Hormesis is a highly relevant concept for female sexual steroids' effects on many biological endpoints. This is particularly evident concerning estrogens, but there are also several examples of progestagen hormesis. The dominance of estrogens over progestagens concerning number of reported cases of hormesis probably reflects that the former hormone has been subjected to more intense research efforts, but can also be due to an actually stronger tendency of estrogens to produce hormetic dose-response relations.

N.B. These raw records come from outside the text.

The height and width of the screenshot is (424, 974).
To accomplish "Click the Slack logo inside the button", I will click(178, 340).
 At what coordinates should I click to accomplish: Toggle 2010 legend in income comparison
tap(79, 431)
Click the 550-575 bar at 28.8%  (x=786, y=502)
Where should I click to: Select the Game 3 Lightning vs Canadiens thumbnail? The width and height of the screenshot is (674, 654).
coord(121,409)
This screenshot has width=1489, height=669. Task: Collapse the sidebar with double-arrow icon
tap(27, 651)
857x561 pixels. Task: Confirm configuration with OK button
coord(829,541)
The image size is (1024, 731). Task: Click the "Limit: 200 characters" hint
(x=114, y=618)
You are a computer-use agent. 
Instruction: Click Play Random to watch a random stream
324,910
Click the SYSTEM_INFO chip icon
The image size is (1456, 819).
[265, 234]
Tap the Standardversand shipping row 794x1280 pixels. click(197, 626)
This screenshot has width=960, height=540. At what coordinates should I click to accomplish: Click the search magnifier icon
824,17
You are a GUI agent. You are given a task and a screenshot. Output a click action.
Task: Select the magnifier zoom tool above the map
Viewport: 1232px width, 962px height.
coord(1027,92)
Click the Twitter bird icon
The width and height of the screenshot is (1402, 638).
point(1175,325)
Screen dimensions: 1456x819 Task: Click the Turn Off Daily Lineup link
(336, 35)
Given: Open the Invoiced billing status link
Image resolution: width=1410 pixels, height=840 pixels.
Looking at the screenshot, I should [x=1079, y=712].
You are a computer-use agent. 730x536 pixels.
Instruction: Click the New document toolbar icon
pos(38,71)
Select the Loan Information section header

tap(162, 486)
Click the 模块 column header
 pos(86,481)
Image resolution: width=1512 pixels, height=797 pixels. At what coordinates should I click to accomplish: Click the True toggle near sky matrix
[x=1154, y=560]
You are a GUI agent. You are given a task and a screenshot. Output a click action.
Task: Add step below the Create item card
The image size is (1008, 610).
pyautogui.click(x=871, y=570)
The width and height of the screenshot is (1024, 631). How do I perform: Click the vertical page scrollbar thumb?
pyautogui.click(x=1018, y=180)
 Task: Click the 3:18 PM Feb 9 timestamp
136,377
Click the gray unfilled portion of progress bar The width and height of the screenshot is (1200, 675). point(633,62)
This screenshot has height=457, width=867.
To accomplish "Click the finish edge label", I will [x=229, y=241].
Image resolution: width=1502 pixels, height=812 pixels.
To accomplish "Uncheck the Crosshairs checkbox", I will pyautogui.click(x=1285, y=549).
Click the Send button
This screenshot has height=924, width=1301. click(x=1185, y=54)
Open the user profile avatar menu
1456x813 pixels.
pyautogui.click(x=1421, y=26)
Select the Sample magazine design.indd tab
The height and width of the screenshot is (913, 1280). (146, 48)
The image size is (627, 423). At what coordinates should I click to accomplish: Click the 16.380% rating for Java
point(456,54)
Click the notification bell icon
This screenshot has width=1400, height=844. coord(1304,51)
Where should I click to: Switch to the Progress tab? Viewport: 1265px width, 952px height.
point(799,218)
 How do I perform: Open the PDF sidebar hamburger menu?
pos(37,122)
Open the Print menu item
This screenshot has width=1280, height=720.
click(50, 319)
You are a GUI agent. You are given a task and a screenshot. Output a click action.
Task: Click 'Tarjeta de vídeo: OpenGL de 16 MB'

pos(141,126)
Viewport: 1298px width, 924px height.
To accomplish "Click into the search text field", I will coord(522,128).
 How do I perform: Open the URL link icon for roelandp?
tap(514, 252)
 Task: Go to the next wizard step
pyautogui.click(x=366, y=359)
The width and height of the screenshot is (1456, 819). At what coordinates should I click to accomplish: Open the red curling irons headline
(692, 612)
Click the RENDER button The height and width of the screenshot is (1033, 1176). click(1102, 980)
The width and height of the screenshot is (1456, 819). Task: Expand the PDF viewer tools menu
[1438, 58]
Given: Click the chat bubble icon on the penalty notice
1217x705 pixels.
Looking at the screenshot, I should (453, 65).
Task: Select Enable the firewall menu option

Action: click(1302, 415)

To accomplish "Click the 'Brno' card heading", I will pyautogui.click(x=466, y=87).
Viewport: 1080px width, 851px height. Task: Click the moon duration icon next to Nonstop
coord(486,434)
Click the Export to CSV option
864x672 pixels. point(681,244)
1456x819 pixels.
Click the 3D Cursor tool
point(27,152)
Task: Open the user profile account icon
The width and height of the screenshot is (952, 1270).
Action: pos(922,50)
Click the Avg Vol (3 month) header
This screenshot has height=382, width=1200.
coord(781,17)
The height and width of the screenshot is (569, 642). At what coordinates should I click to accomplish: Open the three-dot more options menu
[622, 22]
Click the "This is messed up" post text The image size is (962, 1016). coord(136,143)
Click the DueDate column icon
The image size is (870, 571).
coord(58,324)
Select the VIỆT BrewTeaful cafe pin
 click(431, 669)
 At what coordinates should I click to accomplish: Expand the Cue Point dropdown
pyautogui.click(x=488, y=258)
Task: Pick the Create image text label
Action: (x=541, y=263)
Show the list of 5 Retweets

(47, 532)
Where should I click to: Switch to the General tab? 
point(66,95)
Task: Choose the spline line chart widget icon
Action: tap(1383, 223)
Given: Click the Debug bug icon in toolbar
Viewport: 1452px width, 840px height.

Therefore experiments designed to elucidate the proper biological and therapeutic effects of female sex hormones should be performed with hormesis in mind. A wide range of doses should be adopted, and importantly, the biological relevance of these doses must be assessed by serum hormone measurements and subsequent comparison with the intended clinical/biological situation. Since HT is mainly given in a low dose range, it seems reasonable to primarily aim at simulating these levels, and it is of utmost importance that the measurements of hormone after hormone manipulation, e.g. in an animal, is performed in several time-points [17]. The same caution of using several dose levels – though difficult – may also be of relevance in human studies where a single dose has hereto been the rule.